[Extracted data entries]
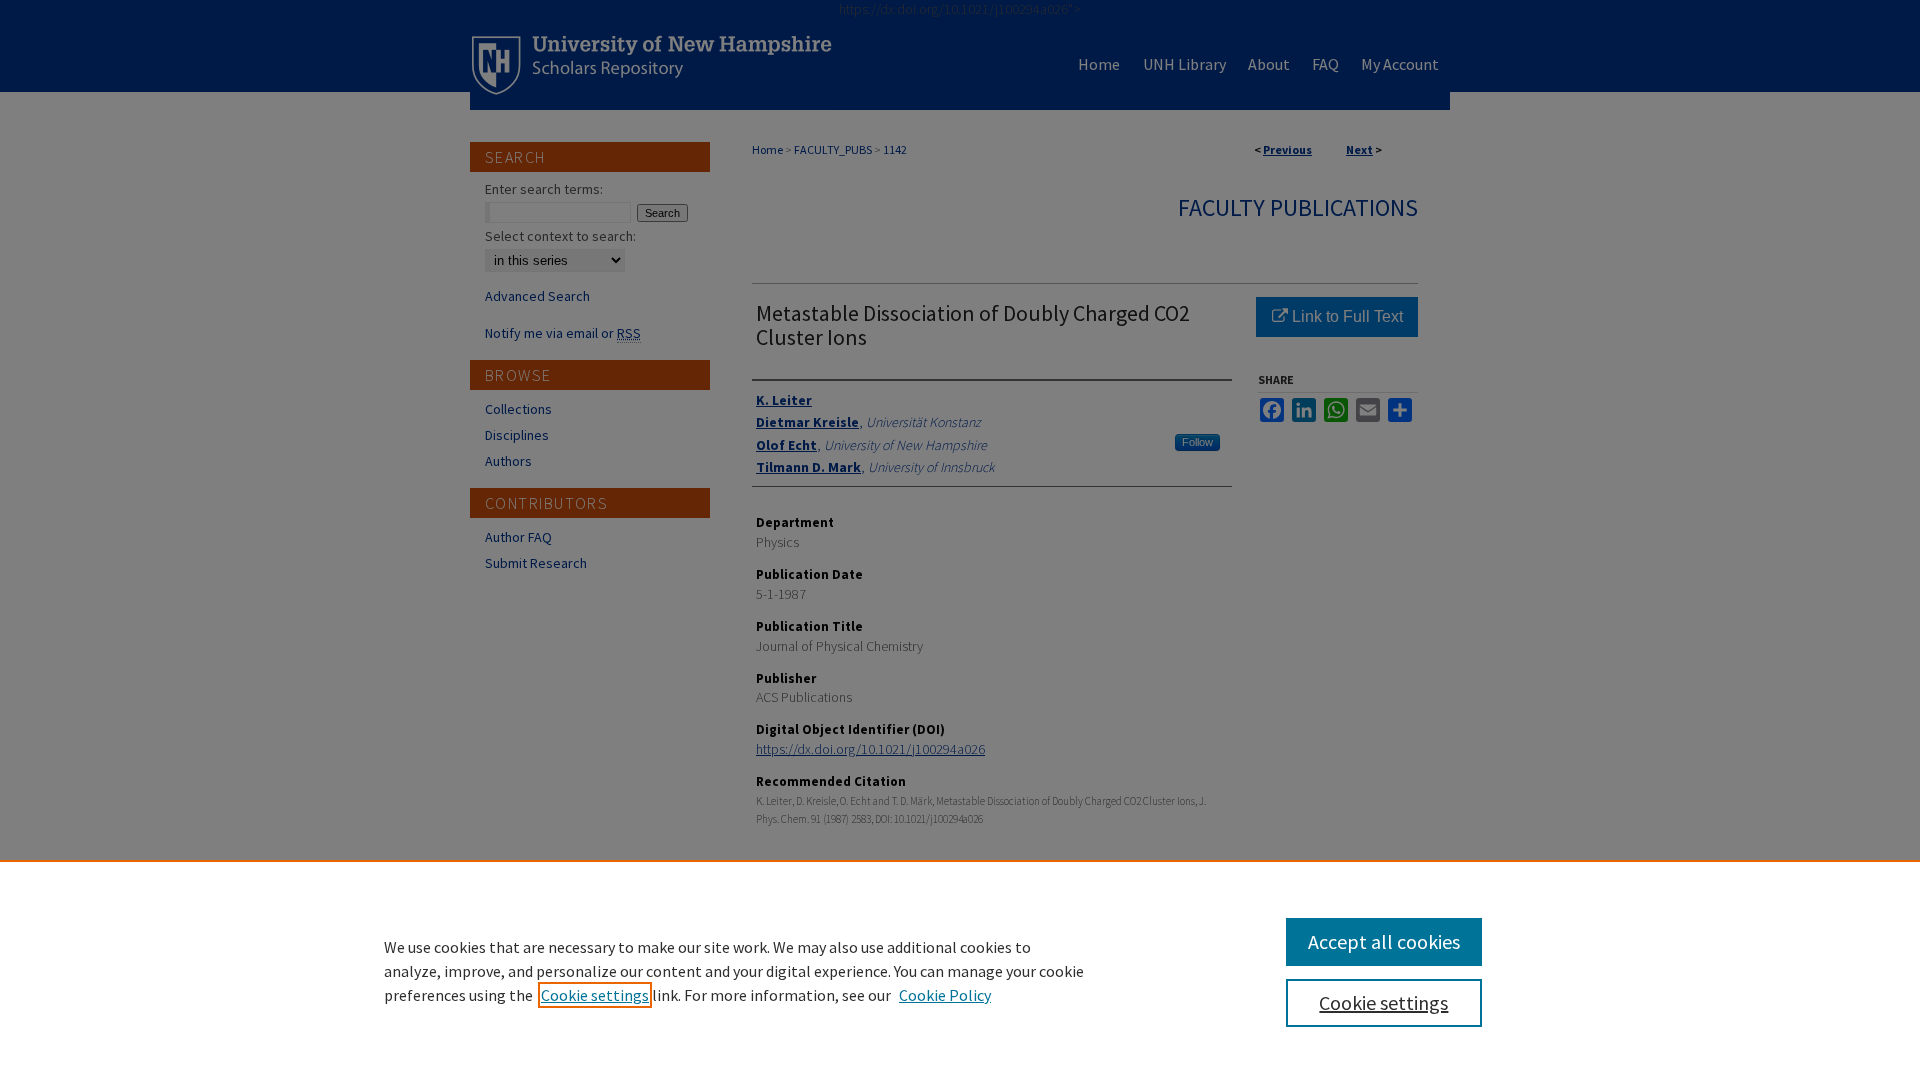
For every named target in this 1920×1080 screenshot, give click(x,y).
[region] (960, 970)
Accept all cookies (1384, 941)
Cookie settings (595, 995)
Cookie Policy (945, 995)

Your instructions
Please reproduce each entry above word for word and keep the pictures out of the copy.

Response below
For every named target in this 1920×1080 screenshot, give click(x,y).
[region] (960, 970)
Accept all cookies (1384, 941)
Cookie settings (595, 995)
Cookie Policy (945, 995)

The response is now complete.